Back in the distant past the only thing that mattered was the product. It had to be of the right quality and at the right price and be available when people wanted to buy it. Life was pretty simple. But then came the era of the service.
People wanted the same product quality and price but they wanted more, they wanted the product to be delivered at their convenience and gift wrapped if that was their fancy. Then things got even more complicated as service became commoditised, everyone was doing it, or if they weren’t customers would go elsewhere, so we entered what has been labelled the “experience economy”. An experience is different to a service; as Property Academy speaker Grant Leboff puts it so well, “a service is done for you whereas an experience is done with you.”

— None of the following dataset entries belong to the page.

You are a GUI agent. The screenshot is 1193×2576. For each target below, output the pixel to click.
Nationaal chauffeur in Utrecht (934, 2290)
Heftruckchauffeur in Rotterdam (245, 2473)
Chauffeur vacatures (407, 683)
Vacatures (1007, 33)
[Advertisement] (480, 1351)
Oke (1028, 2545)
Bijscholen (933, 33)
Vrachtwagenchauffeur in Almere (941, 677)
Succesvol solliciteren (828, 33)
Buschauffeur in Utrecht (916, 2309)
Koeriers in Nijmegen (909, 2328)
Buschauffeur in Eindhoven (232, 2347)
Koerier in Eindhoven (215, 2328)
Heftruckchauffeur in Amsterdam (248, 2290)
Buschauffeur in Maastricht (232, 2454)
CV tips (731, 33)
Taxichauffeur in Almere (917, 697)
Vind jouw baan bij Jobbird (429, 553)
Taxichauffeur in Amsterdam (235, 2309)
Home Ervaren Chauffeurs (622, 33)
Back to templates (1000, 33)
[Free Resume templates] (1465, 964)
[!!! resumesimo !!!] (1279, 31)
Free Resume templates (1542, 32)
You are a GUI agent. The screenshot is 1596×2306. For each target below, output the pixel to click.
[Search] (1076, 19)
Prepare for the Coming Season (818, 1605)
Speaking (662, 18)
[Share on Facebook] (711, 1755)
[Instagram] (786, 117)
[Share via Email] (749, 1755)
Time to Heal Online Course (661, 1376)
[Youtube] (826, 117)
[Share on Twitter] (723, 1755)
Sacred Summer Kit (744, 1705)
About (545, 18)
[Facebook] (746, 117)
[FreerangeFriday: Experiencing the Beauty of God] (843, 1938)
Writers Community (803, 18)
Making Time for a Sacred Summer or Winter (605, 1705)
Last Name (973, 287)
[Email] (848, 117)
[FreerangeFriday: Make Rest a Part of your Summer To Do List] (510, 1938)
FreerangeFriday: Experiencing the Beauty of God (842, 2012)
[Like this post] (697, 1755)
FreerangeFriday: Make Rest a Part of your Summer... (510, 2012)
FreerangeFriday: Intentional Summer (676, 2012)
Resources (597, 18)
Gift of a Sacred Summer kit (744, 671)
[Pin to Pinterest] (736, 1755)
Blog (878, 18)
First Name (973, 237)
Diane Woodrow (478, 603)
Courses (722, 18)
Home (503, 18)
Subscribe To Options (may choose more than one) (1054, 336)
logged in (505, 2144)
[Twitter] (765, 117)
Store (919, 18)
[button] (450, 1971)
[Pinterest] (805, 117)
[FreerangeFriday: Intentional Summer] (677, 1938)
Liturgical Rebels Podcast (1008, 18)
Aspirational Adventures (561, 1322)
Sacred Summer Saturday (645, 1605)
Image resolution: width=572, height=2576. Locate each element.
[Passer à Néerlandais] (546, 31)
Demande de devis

However, as thousands of businesses from across many sectors have created “experiences” for customers this now means that the very best need to up their game again in order to stand out. In my opinion this requires us to look at the customer as someone we have a relationship with, not just a transaction or even a series of transactions, but each and every one as an individual relationship. That’s tough but the rewards for getting it right are considerable.
Caroline Copland, a member of one of our Mastermind Groups, and Head of Marketing for JLL and boutique brand WAEllis, summed up perfectly what I’m saying about relationships when telling a story of her senior partner Lucy Morton a few Christmas’s ago.
Lucy was in a ski resort on holiday with her family and as she ascended on a ski lift for her first run of the day a landlord client called her mobile phone. Rather than letting the call go to voicemail, which many might have been tempted to do as it was Christmas Day after all, Lucy answered and then dealt with her client’s issue with an oven that wouldn’t work liaising with contractors back in London.
What this experience led to was the realisation that the WAEllis Property Management team could assist with all their clients property issues, not just those tenanted but owner occupiers homes as well. This in turn created the opportunity to forge a much closer relationship, for Lucy and her team to be the “go to” people, to become the trusted partners for all their clients’ property needs.
I think that anyone involved in the service industry in particular needs to think about moving from being an “agent” to being a “trusted advisor” instead. This requires a change of mindset and change of focus from new customer acquisition to existing customer relationship development.